Laurain, Antoine: Der Hut des Präsidenten


Genre: Roman, zeitgenössisch

Kurzbeschreibung:
Ein zauberhafter Sinnsucher-Roman, wie er nur in Frankreich erfunden werden kann, und eine Parabel auf das Glück voller französischem Charme – nicht nur über einen Präsidenten. Ein Glückssucher-Roman über die Suche nach Veränderung
Es ist nicht einfach irgendein Hut, der dem schüchternen Buchhalter Daniel endlich das Selbstvertrauen gibt zu zeigen, was er wirklich kann: Die Kopfbedeckung aus schwarzem Filz hat zuvor das Haupt von François Mitterrand geziert. Und nicht nur auf Daniels Kopf entfaltet der Hut des Präsidenten seine ganz besondere Wirkung – er verleiht einer jungen Frau den Mut, ihren verheirateten Geliebten zu verlassen, und inspiriert einen blockierten Parfumeur zu einer einzigartigen Kreation. Ganz ohne Zauberkraft und mit typisch französischer Leichtigkeit erzählt, verändert der Hut das Leben seiner Träger. Und ein bisschen auch das der Leser …

Meine Einschätzung:
Eigentlich ist es eher ein modernes Märchen, oder? Und deshalb hat mir das Buch auch so gut gefallen :-). Es ist ein klein wenig kitschig, voller Happy Ends, voller absurder Zufälle, die Protagonisten sind alle liebenswert, sogar der französischen Präsident.
An den Stellen, an denen es um Frankreichs Politiker ging, habe ich mich gefragt, wie der Roman in Frankreich angekommen ist?

Mein Fazit:
Dieses Buch ist ein wunderbares Geschenk für frankophile Leser, die sich gut unterhalten möchten und keine Lust auf tiefschürfende, philosophische Romane haben.

Leon, Donna: Das Mädchen seiner Träume (17)

Genre: Krimi

Kurzbeschreibung:

Ein Mädchen treibt tot im Canal Grande und wird von niemandem vermisst. Brunetti aber geht die Elfjährige bis in die Träume nach. Aus einem venezianischen Palazzo kommt sie nicht, wohl aber aus einer Roma-Wagenburg auf dem Festland

Meine Einschätzung:
Das war aus meiner Sicht ein etwas schwächerer Band der Serie. Die Ermittlungen rund um den Mord des kleinen Mädchens waren mir irgendwie zu „lasch“, bei aller Betroffenheit der ermittelnden Beamten.
Die Autorin zeigt da fatalistische Tendenzen, was ich nicht so gerne mag, so berechtigt sie sein mögen.

Mein Fazit:

Nicht alle 21 Serienteile können mir gefallen …
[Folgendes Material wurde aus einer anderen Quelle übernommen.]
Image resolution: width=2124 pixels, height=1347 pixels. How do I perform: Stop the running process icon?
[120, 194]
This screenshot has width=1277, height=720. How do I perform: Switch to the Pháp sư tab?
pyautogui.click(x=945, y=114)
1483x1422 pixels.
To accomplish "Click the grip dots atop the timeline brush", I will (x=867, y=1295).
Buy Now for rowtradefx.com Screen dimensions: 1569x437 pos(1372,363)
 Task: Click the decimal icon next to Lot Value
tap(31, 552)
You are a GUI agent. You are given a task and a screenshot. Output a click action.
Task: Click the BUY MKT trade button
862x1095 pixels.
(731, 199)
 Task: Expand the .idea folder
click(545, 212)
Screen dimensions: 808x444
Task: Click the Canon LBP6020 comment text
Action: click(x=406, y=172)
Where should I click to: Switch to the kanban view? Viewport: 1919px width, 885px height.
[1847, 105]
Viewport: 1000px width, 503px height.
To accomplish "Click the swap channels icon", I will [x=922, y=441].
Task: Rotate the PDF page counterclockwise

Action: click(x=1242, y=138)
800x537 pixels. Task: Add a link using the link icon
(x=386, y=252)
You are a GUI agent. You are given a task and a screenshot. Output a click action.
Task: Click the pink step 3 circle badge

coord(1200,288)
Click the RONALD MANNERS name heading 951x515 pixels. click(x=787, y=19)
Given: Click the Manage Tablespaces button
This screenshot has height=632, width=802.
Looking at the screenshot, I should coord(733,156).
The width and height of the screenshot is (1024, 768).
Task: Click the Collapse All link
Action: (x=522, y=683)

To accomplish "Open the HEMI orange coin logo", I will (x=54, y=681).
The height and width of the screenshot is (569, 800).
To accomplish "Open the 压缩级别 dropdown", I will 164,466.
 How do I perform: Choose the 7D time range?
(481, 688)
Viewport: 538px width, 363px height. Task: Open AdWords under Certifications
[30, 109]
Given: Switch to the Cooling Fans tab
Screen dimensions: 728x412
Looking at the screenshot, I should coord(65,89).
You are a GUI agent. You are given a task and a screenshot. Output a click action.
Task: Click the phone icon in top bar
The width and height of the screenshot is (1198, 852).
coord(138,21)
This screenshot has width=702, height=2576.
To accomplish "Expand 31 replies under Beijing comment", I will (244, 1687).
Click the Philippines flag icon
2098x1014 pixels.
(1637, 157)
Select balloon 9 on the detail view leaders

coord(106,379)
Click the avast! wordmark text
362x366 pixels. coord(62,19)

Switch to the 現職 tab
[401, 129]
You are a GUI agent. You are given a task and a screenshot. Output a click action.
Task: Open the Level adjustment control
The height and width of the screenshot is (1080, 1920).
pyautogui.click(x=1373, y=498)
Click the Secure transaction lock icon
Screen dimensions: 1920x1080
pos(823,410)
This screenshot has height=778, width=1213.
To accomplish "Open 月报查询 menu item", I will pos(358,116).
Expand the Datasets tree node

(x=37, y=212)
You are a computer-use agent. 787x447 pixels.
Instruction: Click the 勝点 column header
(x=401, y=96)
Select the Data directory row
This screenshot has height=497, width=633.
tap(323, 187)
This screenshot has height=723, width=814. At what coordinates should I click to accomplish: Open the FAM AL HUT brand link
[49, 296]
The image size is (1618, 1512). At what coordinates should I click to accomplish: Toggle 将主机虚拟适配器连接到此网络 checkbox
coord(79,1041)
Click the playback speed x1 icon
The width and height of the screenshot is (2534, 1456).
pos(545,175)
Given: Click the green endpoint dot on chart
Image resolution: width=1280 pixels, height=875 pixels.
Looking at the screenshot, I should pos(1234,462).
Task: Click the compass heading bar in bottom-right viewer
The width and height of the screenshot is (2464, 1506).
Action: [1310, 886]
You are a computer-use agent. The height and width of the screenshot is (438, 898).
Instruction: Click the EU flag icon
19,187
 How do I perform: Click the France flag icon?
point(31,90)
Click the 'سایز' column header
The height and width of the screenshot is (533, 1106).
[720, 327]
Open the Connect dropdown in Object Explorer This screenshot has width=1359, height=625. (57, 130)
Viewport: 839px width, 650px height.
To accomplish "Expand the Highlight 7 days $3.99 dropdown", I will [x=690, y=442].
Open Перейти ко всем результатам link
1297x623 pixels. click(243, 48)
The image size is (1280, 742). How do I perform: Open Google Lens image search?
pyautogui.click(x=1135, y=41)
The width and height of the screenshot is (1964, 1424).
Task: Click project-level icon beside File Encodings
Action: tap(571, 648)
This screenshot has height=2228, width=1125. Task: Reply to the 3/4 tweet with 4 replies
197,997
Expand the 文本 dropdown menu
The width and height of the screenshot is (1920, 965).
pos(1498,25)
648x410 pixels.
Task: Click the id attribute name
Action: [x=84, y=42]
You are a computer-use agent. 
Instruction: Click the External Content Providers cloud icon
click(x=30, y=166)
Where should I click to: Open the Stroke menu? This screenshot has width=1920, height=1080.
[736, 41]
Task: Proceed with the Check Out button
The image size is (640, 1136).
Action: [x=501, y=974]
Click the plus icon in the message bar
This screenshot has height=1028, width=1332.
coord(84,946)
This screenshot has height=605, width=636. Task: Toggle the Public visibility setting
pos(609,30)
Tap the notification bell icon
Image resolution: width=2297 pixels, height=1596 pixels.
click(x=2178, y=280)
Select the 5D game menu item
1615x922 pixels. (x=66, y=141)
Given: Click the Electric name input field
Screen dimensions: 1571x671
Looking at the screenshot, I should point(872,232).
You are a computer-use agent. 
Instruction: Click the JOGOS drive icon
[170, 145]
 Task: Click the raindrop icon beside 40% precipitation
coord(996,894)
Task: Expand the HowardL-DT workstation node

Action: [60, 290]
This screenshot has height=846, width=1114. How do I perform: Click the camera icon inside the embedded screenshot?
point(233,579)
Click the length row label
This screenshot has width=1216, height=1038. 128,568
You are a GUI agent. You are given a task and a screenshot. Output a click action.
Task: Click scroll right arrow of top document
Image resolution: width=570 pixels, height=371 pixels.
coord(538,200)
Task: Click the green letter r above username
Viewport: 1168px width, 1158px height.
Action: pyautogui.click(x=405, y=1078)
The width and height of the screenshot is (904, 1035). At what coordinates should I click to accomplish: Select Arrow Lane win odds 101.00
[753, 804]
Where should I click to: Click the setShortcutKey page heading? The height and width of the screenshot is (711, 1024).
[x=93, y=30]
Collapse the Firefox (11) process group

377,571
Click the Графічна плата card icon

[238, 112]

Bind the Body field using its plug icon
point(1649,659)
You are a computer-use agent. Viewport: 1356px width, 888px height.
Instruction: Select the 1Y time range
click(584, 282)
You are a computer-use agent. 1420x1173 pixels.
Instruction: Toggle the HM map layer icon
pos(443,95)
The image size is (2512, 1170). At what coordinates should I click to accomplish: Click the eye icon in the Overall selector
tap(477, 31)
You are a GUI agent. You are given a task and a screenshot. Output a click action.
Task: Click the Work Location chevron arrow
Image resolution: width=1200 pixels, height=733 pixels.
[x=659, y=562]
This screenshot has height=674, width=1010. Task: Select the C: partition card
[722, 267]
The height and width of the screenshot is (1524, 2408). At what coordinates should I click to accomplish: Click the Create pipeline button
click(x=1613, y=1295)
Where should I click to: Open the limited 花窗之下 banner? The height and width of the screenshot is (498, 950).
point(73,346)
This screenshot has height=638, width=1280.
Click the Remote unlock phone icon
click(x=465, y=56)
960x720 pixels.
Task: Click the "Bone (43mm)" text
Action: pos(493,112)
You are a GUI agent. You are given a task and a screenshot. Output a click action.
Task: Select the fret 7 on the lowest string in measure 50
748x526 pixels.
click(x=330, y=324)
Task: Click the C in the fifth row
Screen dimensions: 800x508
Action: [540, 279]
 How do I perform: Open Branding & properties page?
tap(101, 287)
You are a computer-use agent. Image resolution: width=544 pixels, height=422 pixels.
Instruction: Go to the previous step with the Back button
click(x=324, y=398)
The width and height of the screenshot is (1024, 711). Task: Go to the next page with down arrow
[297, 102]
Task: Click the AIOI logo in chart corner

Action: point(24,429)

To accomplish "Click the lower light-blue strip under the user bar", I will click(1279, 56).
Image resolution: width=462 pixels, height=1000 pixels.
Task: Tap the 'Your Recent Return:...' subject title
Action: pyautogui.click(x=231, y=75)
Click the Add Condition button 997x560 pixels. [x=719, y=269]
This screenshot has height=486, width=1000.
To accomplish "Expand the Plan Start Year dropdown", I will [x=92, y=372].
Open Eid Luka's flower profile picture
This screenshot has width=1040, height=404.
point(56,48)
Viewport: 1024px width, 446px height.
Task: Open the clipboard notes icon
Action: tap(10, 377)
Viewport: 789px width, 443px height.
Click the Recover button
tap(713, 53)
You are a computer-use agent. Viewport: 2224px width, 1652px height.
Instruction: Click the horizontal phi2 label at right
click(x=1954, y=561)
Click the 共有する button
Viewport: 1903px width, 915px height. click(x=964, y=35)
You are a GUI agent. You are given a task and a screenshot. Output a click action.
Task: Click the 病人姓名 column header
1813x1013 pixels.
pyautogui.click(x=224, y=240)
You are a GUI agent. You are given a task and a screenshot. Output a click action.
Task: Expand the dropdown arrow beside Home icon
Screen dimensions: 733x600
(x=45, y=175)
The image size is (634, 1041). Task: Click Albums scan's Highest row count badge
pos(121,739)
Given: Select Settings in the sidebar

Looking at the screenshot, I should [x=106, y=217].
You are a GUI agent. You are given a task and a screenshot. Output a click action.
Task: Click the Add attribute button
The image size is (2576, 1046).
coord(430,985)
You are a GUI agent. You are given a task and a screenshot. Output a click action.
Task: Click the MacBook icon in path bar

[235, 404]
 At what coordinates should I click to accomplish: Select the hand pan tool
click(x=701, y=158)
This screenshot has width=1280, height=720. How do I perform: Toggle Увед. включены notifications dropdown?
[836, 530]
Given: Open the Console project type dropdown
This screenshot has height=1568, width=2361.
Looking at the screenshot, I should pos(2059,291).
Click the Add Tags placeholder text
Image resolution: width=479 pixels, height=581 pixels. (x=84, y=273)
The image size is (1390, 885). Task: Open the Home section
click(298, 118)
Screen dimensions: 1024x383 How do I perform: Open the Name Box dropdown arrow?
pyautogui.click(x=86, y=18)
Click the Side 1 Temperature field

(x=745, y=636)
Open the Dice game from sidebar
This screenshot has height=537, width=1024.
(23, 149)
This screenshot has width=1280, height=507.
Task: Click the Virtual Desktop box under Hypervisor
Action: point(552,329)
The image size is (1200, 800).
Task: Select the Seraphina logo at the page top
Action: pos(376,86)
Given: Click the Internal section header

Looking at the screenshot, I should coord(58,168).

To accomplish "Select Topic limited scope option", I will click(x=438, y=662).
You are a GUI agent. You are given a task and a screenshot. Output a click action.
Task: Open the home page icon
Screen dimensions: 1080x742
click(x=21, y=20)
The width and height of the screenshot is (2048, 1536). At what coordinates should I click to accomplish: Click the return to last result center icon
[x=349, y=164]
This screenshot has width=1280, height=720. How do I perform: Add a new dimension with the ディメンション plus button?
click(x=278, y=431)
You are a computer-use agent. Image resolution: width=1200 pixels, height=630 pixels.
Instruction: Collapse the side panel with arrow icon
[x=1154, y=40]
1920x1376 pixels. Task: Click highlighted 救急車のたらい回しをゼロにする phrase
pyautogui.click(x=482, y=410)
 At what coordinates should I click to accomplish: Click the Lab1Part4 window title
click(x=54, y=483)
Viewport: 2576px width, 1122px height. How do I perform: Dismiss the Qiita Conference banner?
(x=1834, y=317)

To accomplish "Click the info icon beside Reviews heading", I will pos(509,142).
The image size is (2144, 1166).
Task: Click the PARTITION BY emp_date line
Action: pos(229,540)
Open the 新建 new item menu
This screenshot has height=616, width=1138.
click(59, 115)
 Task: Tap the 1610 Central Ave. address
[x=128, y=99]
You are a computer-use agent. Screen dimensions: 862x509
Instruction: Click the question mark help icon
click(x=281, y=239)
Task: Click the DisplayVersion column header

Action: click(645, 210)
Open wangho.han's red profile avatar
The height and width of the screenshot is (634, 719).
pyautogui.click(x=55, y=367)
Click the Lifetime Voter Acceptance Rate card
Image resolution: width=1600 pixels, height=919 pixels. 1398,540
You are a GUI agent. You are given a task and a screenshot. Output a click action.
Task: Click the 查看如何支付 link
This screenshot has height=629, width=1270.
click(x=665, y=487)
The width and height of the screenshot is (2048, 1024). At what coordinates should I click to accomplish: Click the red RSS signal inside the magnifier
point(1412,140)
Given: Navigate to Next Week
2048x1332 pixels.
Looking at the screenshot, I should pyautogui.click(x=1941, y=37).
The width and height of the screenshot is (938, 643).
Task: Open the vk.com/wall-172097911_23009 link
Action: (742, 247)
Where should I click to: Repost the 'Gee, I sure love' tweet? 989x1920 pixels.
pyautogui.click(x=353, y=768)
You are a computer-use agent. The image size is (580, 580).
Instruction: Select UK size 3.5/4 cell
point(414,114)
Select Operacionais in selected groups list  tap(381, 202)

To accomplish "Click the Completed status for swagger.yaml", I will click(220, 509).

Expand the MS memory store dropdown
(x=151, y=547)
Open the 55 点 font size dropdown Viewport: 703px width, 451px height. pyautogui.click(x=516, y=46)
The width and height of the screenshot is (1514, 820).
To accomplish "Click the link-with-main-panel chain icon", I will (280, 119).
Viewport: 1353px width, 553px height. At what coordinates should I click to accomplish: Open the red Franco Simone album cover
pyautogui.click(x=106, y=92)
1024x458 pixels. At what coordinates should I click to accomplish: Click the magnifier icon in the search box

Leon, Donna: Beweise, dass es böse ist (13)

Genre: Krimi

Kurzbeschreibung:
Als die 83jährige Maria Grazia Battestini ermordet in ihrer Wohnung aufgefunden wird, tragen nicht nur die Gondeln keine Trauer: Familie und Freunde gibt es keine, und die Nachbarn sind regelrecht erleichtert, als der Fernseher nicht mehr durch die Calli dröhnt. Nur Brunetti gibt keine Ruhe, bis er weiß, was sich hinter dem Tod der alten Frau verbirgt.

Meine Einschätzung:
Im Rahmen meines SuB-Abbau-Programms habe ich meine Donna Leon Krimis ausgegraben. Ausgelöst wurde das durch die Ausstrahlung einer Krimifolge im Fernsehen, die sozusagen eine Venedig-Sehnsucht in mir auslöste. Da ich diese Folge tatsächlich auch schon in der verfilmten Ausgabe vor einiger Zeit gesehen hatte, wußte ich natürlich schon, wer der Täter war, aber ich lese Brunetti ja nicht wegen der unerträglichen Spannung der Handlung :-), sondern weil ich Brunetti und sein Team mag, seine Familie und Donna Leons Venedig-Schilderungen.
Dieser Kriminalfall ist übrigens ganz interessant, mit komplizierten Verstrickungen und hat mich keine Minute gelangweilt.

Mein Fazit:
Wenn ich mal kurz nach Venedig reisen möchte, dann schnappe ich mir einen Brunetti-Krimi und schon kann ich im Duft von italienischen Spezialitäten baden und durch die Kanäle von Venedig gondeln.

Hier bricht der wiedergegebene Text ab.